GIVEN DATA:
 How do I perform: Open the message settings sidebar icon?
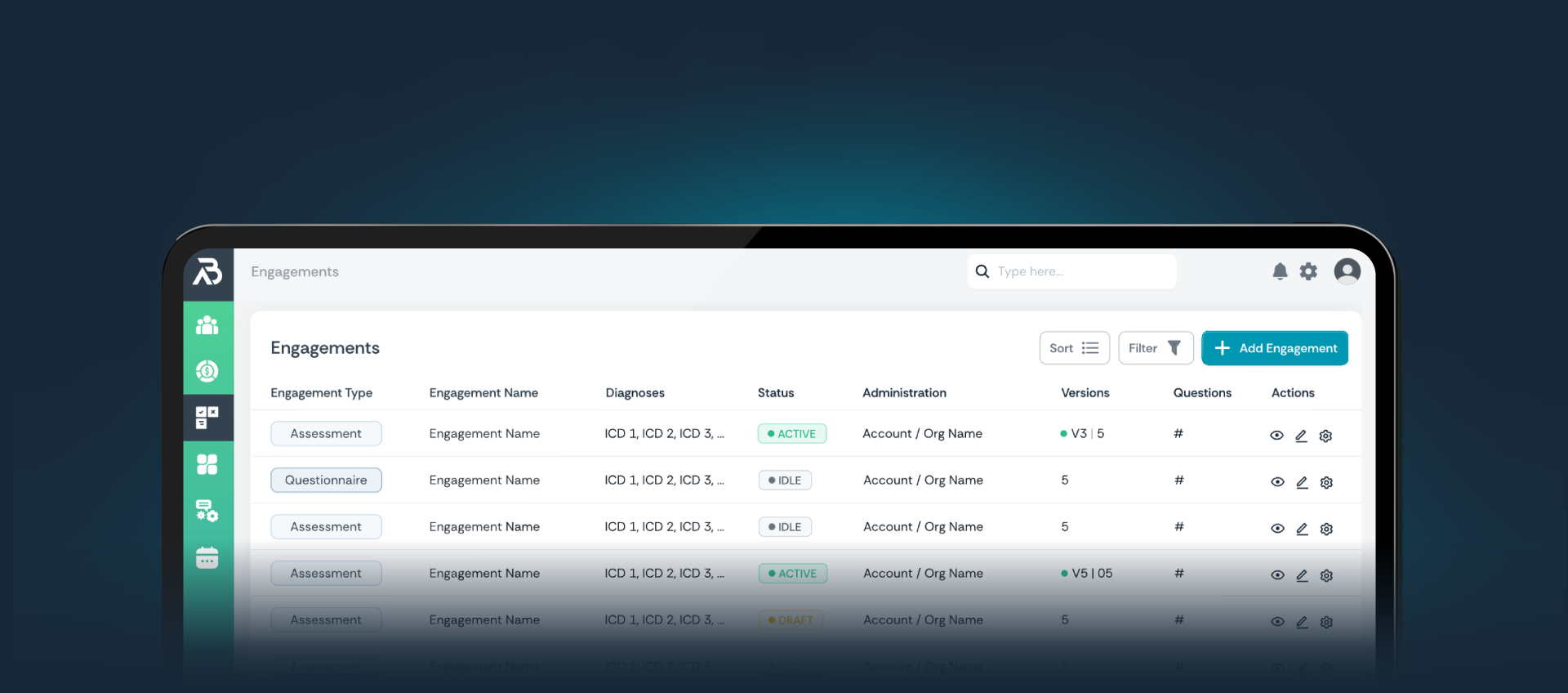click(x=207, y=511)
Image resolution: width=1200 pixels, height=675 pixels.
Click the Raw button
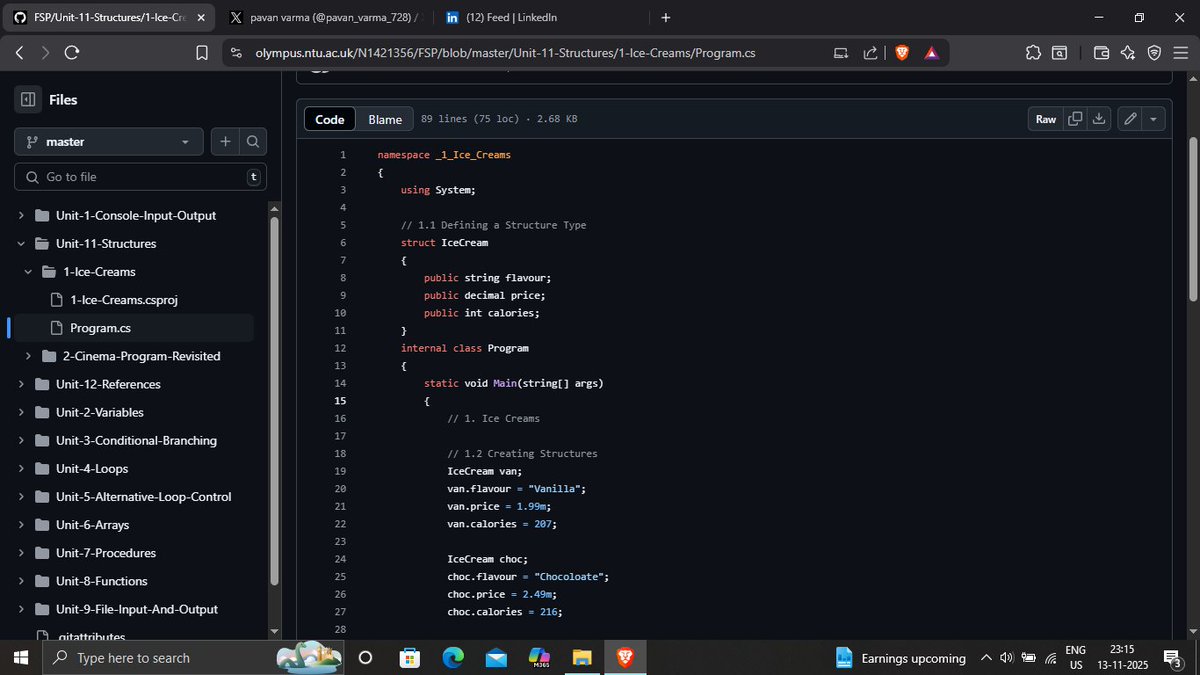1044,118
* * *
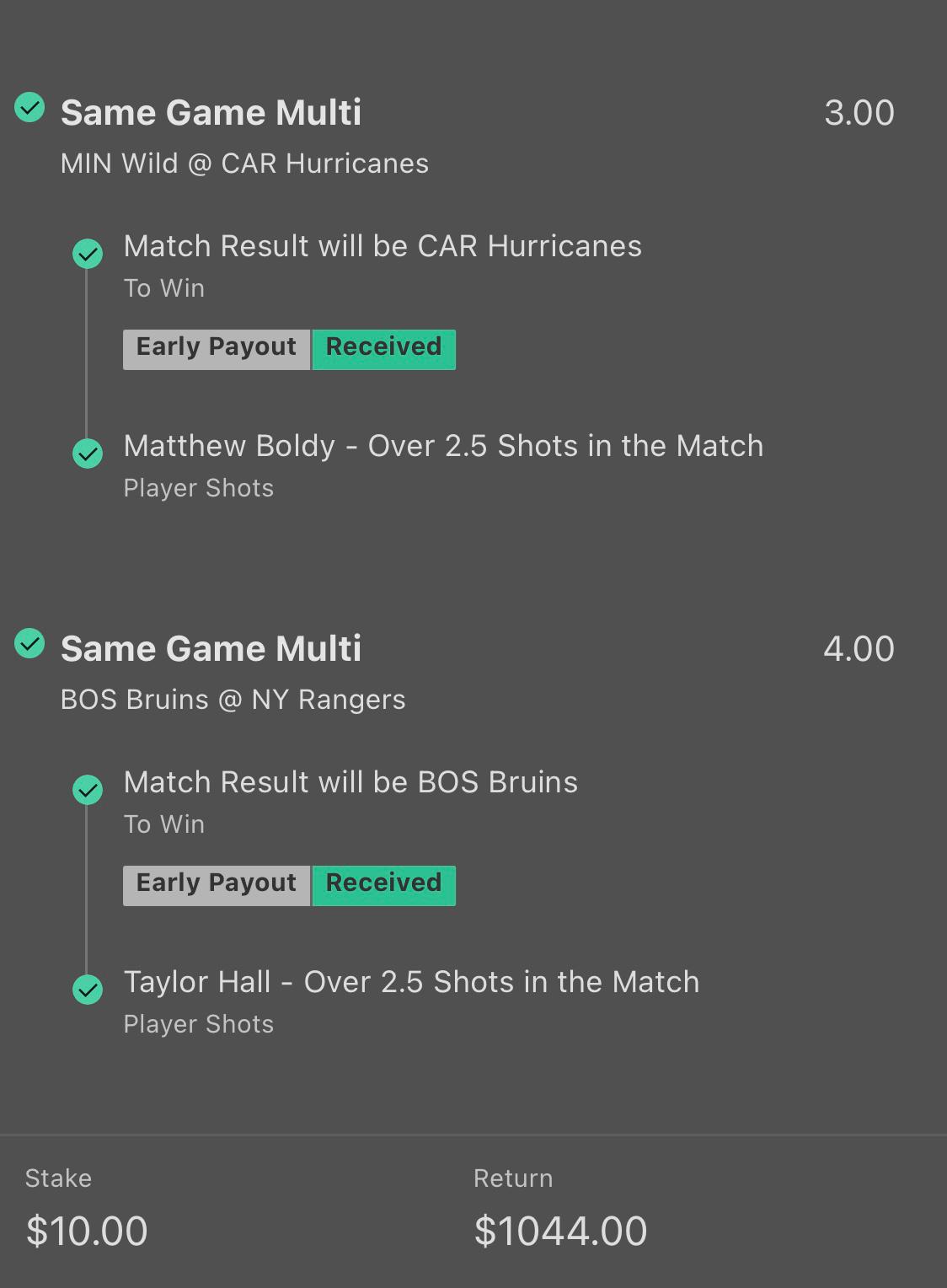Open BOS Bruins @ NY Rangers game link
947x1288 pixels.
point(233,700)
--
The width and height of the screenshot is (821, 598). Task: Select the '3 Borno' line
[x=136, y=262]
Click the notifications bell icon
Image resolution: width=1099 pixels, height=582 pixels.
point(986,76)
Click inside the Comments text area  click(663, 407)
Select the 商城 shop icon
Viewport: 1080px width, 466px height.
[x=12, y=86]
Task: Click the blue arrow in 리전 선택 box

WORK REQUIRED: Scan the lines above for "Image resolution: width=1099" and for "Task: Click the blue arrow in 리전 선택 box". Repeat exactly the line holding each of them and every line in between.

EXPECTED OUTPUT:
Image resolution: width=1099 pixels, height=582 pixels.
point(986,76)
Click inside the Comments text area  click(663, 407)
Select the 商城 shop icon
Viewport: 1080px width, 466px height.
[x=12, y=86]
Task: Click the blue arrow in 리전 선택 box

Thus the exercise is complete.